ACTIVITY => Exactly how many lines of the data below include the string "agent"? State the number and nothing more.

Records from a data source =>
----------

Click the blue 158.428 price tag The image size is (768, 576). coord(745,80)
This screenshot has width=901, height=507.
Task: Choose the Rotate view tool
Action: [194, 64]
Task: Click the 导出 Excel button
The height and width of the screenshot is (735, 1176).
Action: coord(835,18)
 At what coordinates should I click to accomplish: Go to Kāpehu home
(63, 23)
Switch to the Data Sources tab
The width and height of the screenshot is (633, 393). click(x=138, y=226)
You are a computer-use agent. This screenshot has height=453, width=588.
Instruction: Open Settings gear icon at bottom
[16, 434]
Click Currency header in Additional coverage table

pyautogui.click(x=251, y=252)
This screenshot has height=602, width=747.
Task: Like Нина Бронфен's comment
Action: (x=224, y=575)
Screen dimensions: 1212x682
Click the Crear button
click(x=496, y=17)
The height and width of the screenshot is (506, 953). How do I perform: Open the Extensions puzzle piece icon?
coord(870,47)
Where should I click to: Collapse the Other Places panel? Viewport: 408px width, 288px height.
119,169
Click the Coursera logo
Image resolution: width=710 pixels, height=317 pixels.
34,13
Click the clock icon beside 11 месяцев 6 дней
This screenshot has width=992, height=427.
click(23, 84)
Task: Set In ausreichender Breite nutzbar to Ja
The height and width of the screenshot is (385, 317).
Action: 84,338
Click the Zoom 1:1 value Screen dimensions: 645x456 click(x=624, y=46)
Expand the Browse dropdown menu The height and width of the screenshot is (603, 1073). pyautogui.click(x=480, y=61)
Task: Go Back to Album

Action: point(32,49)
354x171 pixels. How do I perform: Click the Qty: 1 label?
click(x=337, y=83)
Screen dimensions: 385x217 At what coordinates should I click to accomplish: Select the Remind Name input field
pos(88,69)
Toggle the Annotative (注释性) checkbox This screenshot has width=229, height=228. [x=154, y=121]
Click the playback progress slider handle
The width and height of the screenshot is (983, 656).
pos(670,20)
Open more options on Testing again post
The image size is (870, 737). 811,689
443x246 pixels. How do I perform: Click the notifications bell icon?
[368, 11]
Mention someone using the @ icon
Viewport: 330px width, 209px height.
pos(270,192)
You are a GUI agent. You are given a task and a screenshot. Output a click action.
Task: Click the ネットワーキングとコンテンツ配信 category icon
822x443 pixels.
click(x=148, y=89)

----------

FINISHED EXERCISE => 2